Three-year-old Ella Rupp reached out and stroked the fuzzy ears of a black-and-white rabbit named Oreo.
“What a soft bunny,” Rupp whispered Saturday morning before running to touch the next rabbit in the exhibit at the Children’s Museum of Denver.
Festive Easter bunnies weren’t the only animals at the museum’s annual Bunny Trail Egg Venture.
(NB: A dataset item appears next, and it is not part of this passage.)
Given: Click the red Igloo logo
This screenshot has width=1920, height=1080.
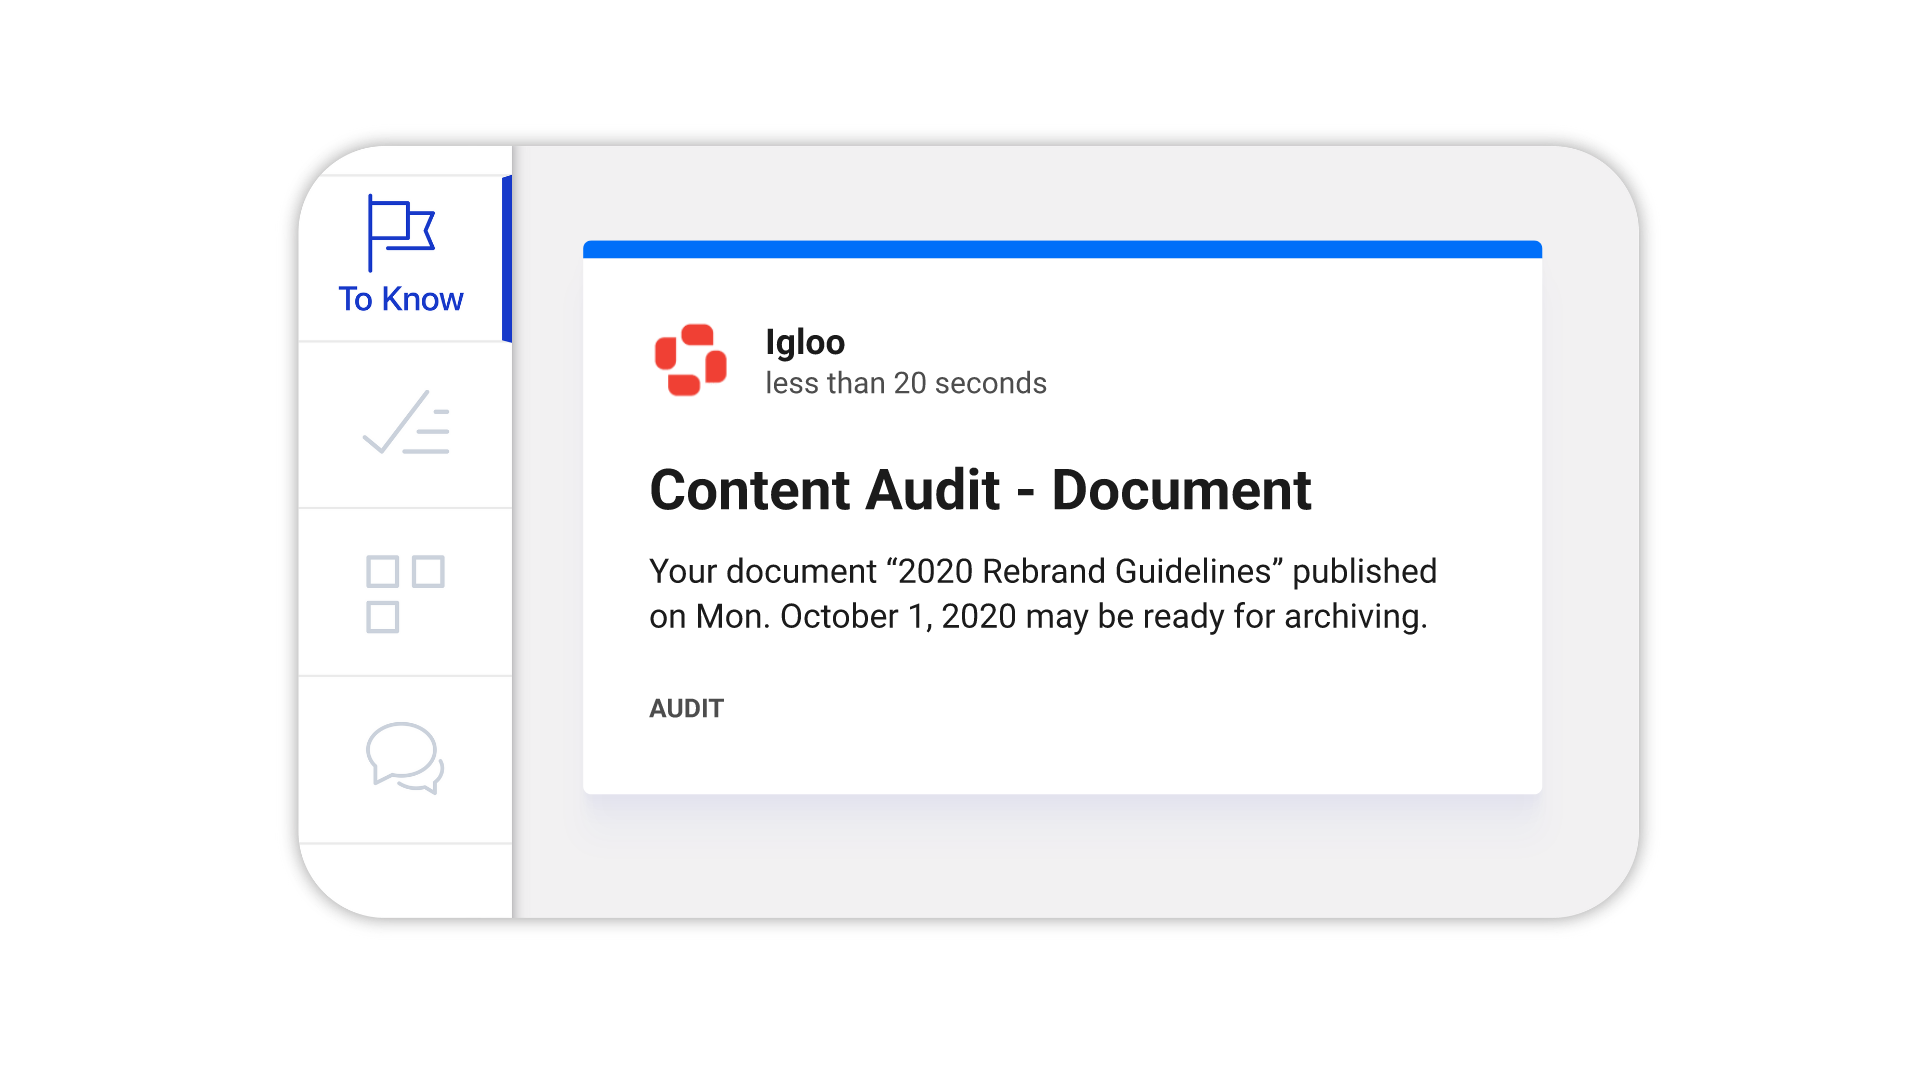Looking at the screenshot, I should point(690,360).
For the 2,000 visitors who sought an alternative to an Easter-egg hunt, there were baby chicks, a lamb, an alpaca, and … rats.
Rupp’s mother, Janice Simon, said she was surprised her daughter warmed up to holding the long-tailed rodent.
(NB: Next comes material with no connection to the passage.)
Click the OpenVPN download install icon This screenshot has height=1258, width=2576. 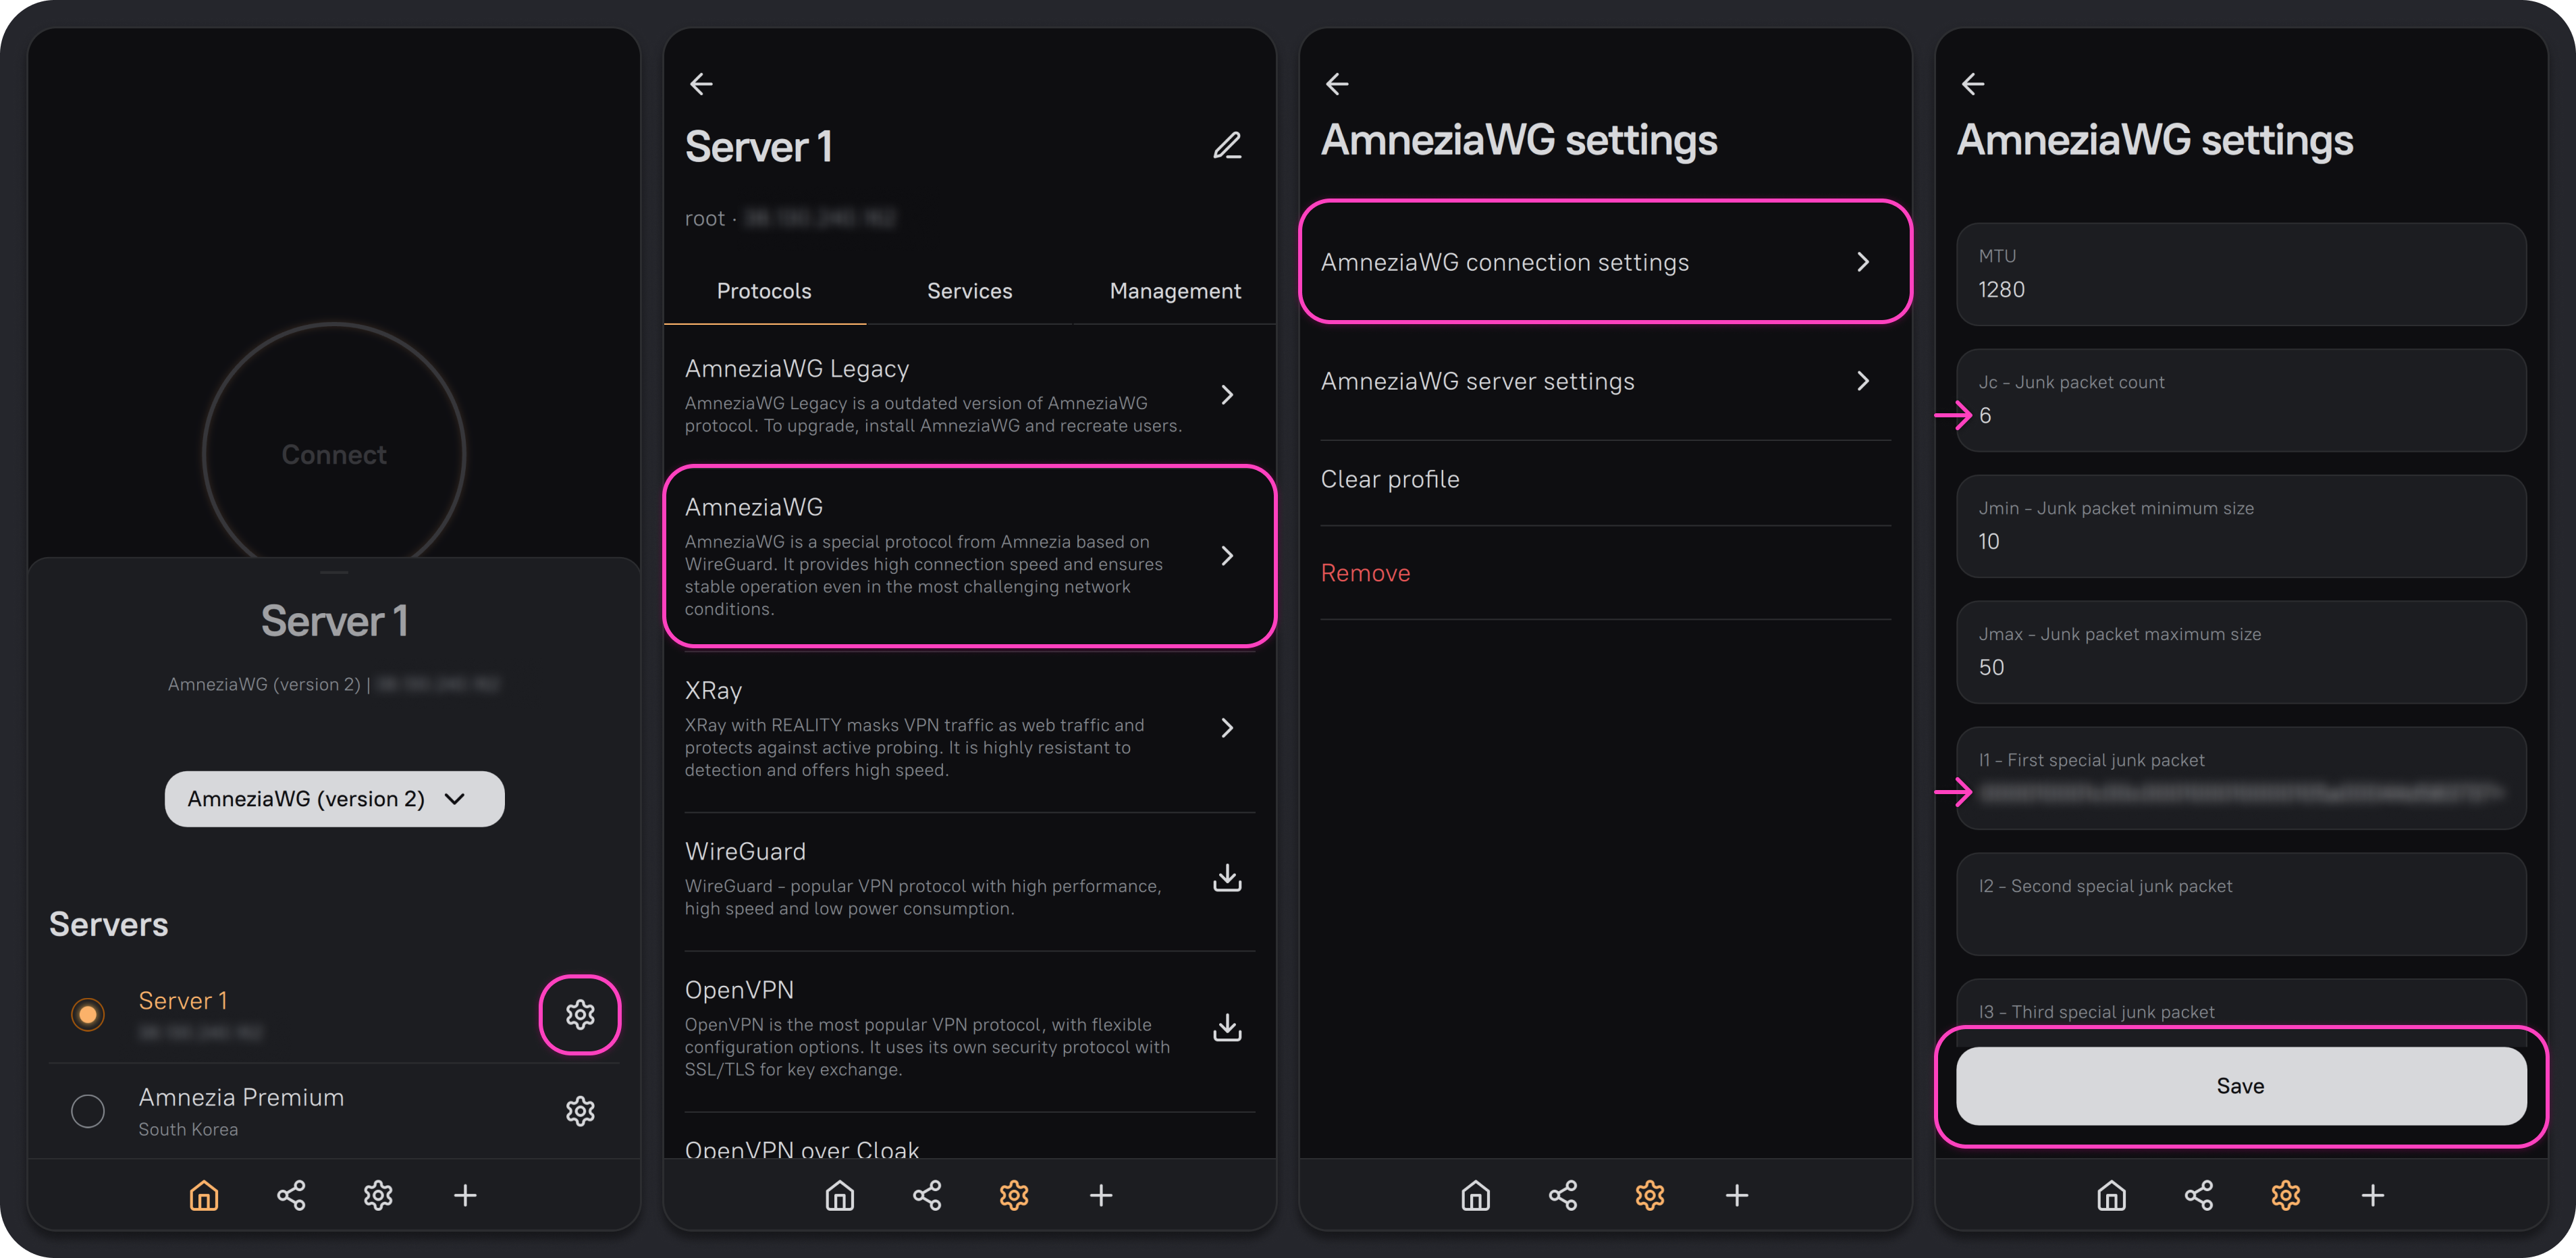[1227, 1028]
“She held the rat and let it crawl all up and down her arms,” Simon said.
The rats were put away by 11 a.m., though, after a few parents complained they weren’t sanitary.
“Rats get a bad name,” said Michael Yankovich, the museum’s vice president of guest experience. “The point of the exhibit is to have empathy for nature, including the animals in your park or backyard.”
The museum’s Easter event, which targets 2- to 8-year-olds, was designed to ignite imaginations and foster a fun learning experience, said Nell Roberts, an events coordinator.
The kids visited “eggsploration stations,” from dying eggs to planting wild flowers, and received stamps in a scavenger-hunt passport.
Full passports were turned in for carrot-shaped goody bags.
Museum volunteers read the tale of Peter Rabbit, and a children’s dance team, dressed as angels, performed the song “Heaven Hop.”
The museum’s experience is different from traditional egg hunts because kids aren’t thrown into a competitive activity and parents can participate, Roberts said.
“It’s not nearly as chaotic,” Amy Doolittle, 31, said as she watched her kids perform a puppet show with their new creations. “There’s a lot of things to do here, like arts and crafts, where they can paint a picture or dye an egg.”
While kids dyed both Easter eggs and their fingers in bright rainbow colors, the Easter Bunny – decked out in a new suit – made special appearances around the museum.
“The kids hug my legs, one so hard he nearly toppled me over,” said the museum’s plush white bunny.
“A couple of them have even told me they loved me. It’s fun to be the Easter Bunny.”